RISMEDIA, November 22, 2010—The third-quarter results from the National Association of Home Builders’ 55+ Housing Market Index confirm that builder confidence in the mature-market sector reflects the larger housing market’s bleak landscape. Almost all categories surveyed declined from the levels reported in the third quarter of 2009.
“While we have anecdotal information that some local 55+ markets are beginning to rebound, the third-quarter data show that national conditions for this sector have not yet turned the corner,” said NAHB’s Chief Economist, David Crowe. “Real improvement won’t happen until we have better employment numbers, and consumers who are more confident of keeping their jobs. Those consumers will buy the homes of the 55+ age cohort, so that the mature buyers will be able to move to more appropriate housing.”

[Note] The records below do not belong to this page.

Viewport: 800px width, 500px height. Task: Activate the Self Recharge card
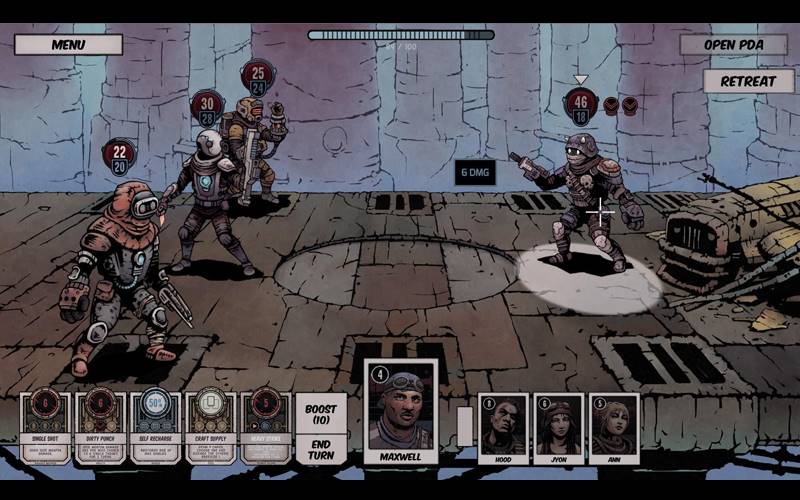tap(155, 426)
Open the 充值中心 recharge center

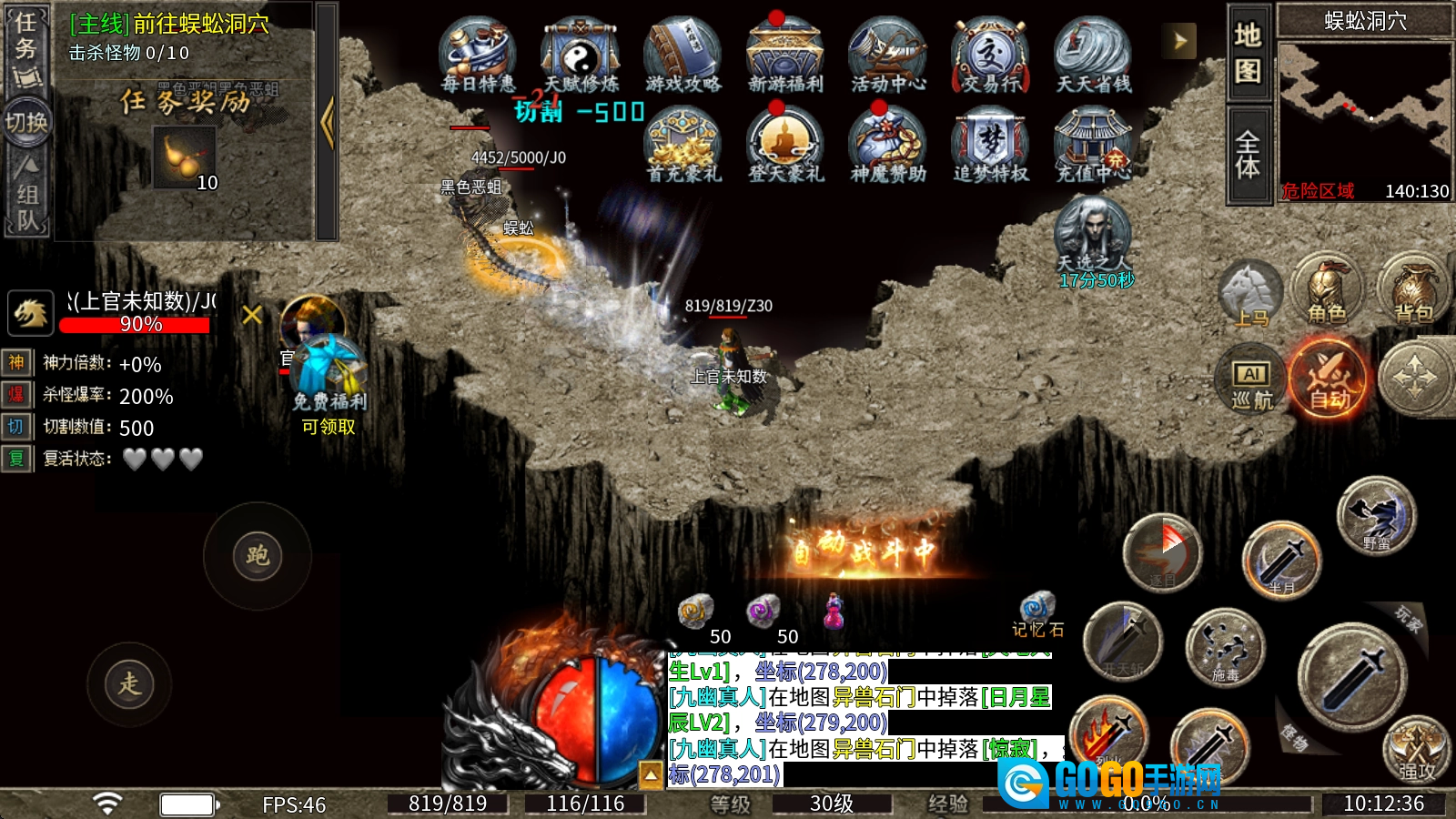(x=1092, y=144)
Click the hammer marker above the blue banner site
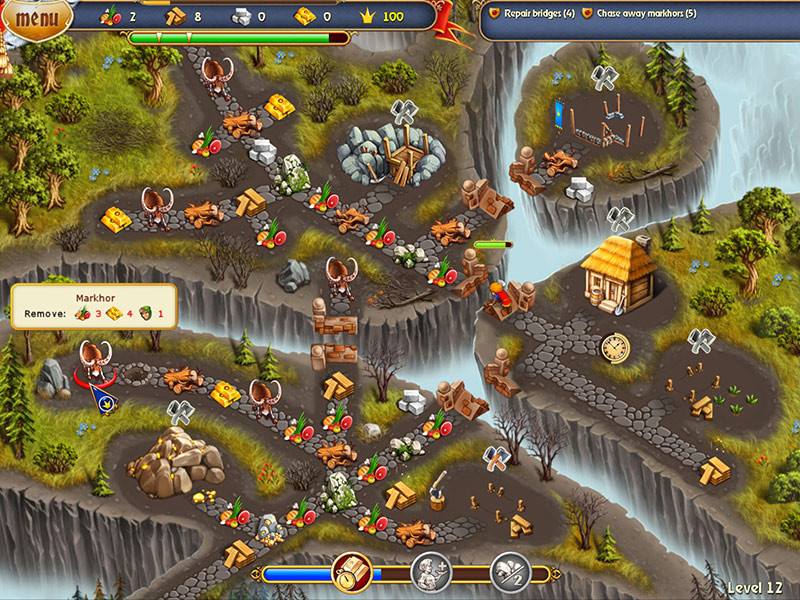Viewport: 800px width, 600px height. point(603,76)
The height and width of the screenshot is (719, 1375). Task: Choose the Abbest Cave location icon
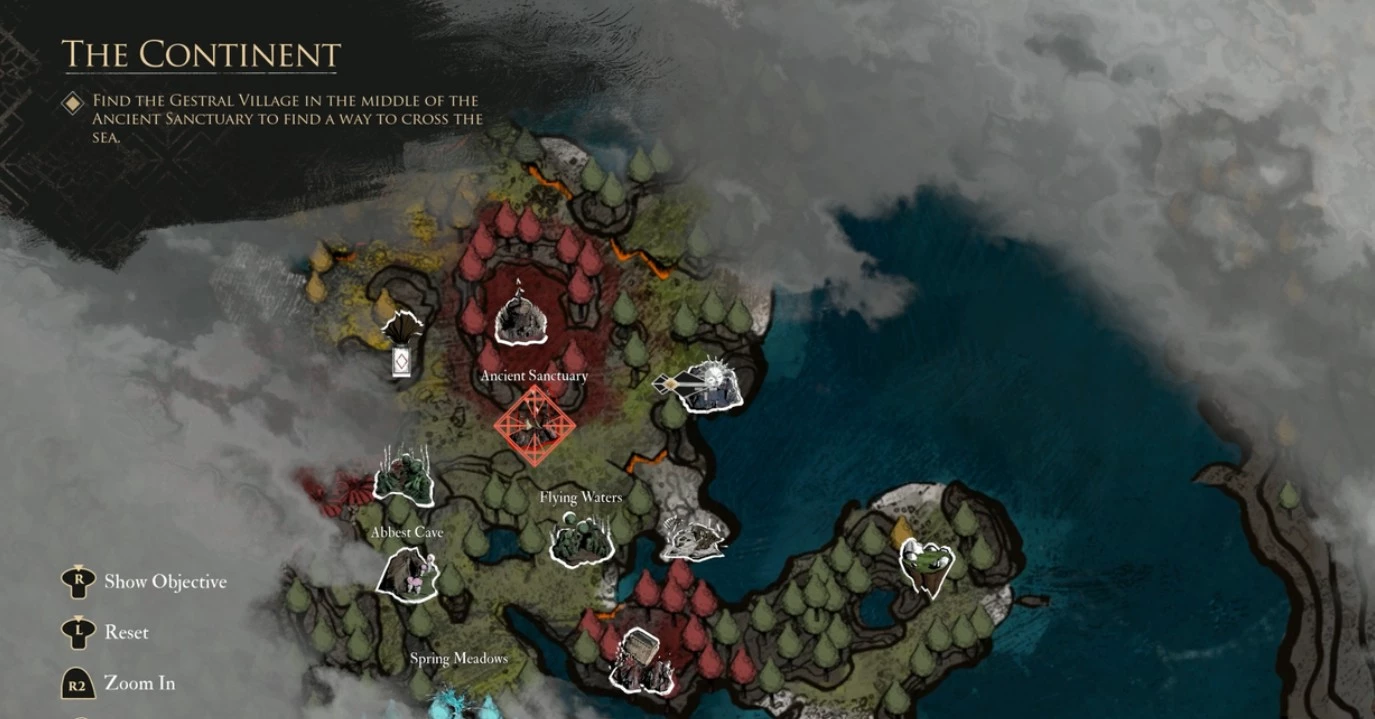tap(408, 574)
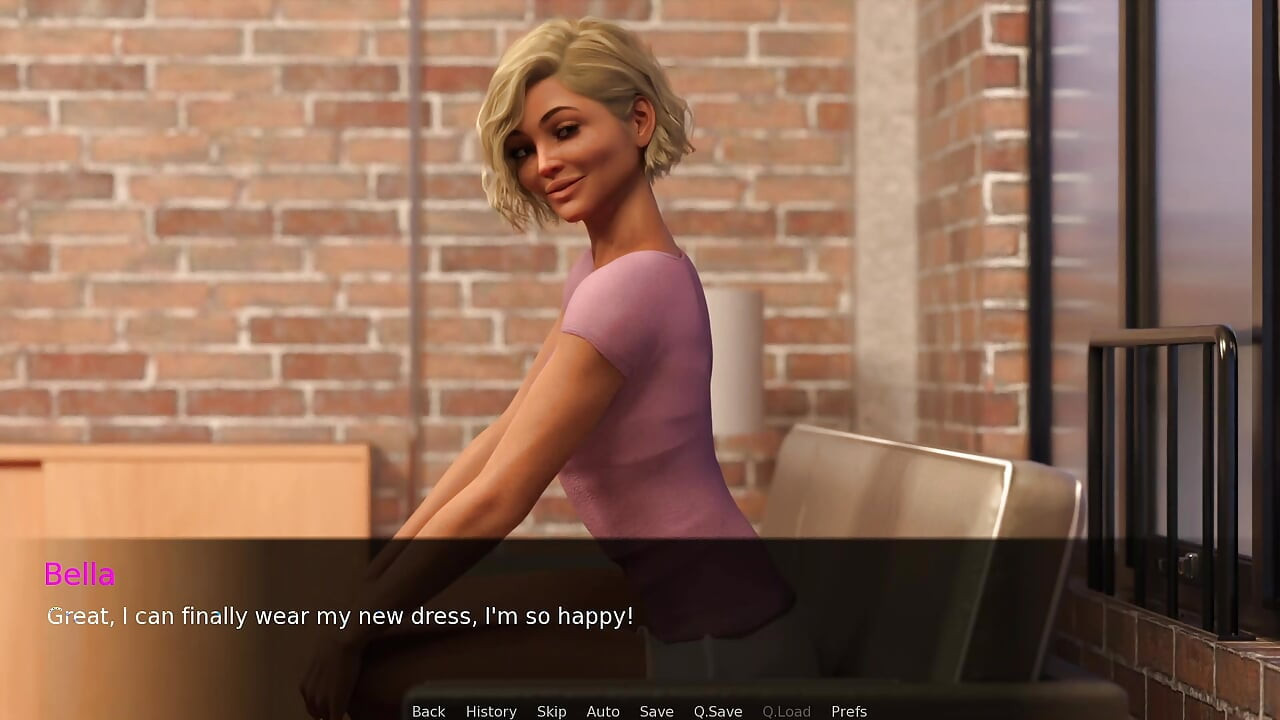The width and height of the screenshot is (1280, 720).
Task: Select Bella's name label in the dialogue
Action: [80, 574]
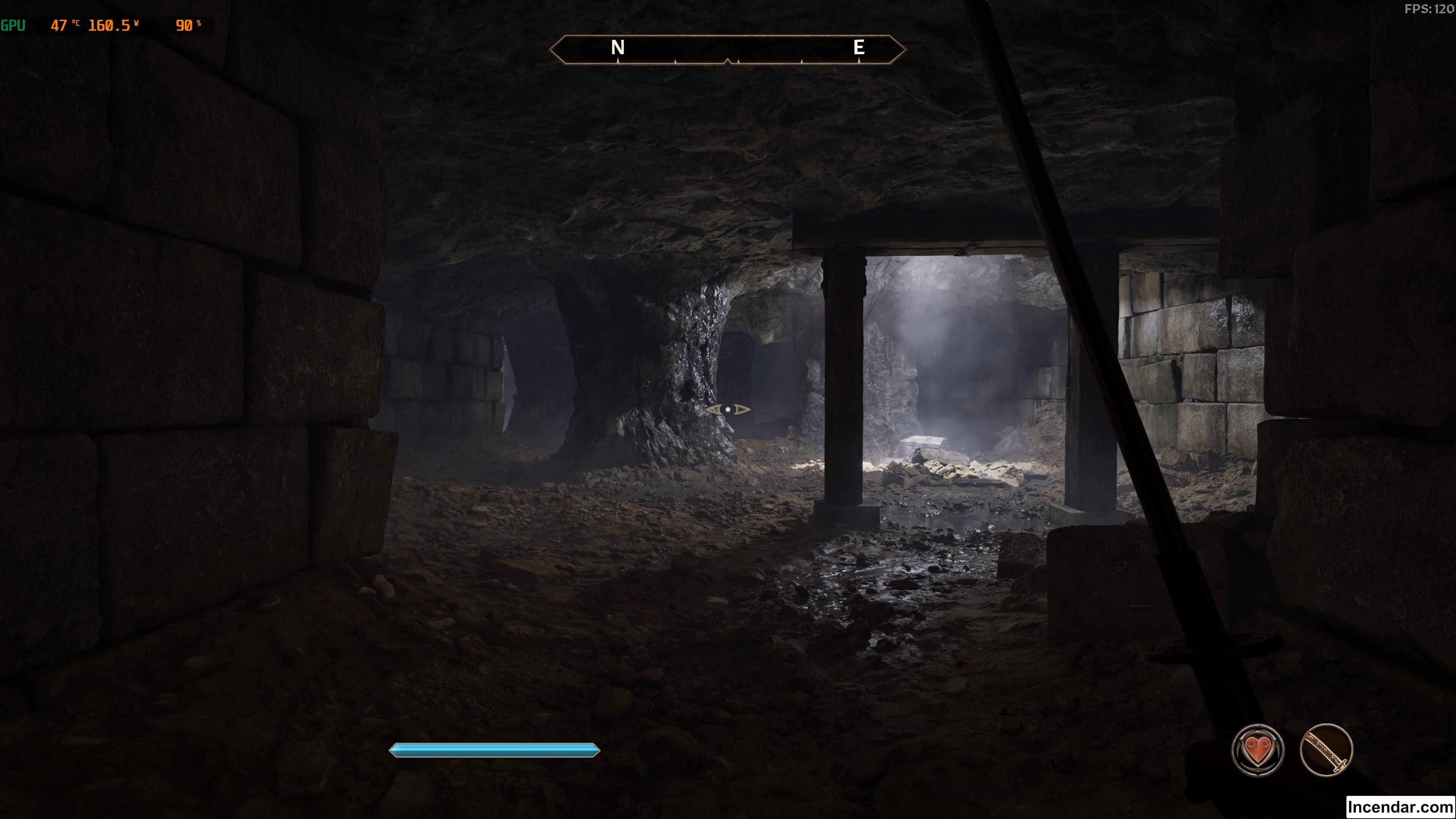The width and height of the screenshot is (1456, 819).
Task: Click the compass bar showing N and E
Action: 728,49
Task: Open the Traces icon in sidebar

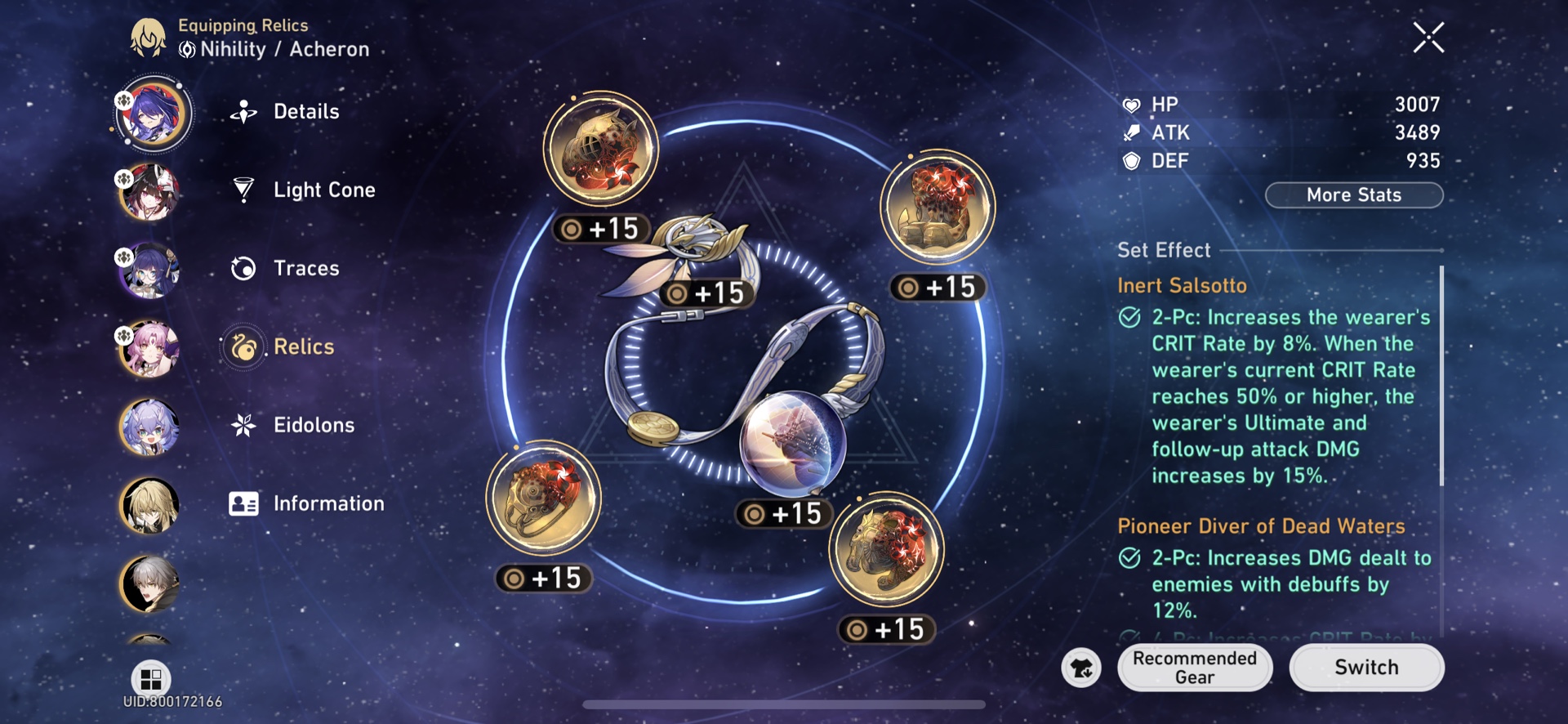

The 55+ single-family HMI measures builder sentiment based on current sales, prospective buyer traffic and anticipated six-month sales for the 55+ single-family market. A number greater than 50 indicates that more builders view conditions as good than poor. In the third quarter of 2010, the index came in at 15, a five-point drop from the third quarter of the previous year. Present sales dropped four points, to 15. Expected sales (six months into the future) dropped six points, to 24. And traffic of prospective buyers fell seven points, to 11.
The 55+ multifamily condo HMI also showed continued weakness, with an index level of 10, down from the previous year’s 13. All three index components—current sales, expected sales and buyer traffic—declined during this period.
The lone relatively bright spot remains multifamily rentals. While present production is quite low, and not expected to grow significantly in the next six months (both show index levels in the low teens), present demand came in at 28, while expected demand is at 32. Those demand levels have been consistently in the high 20s and low thirties for the most recent four quarters. These statistics indicate that more respondents see some strength in rental demand compared to the number who see any growth in production of new rental apartments to support that demand.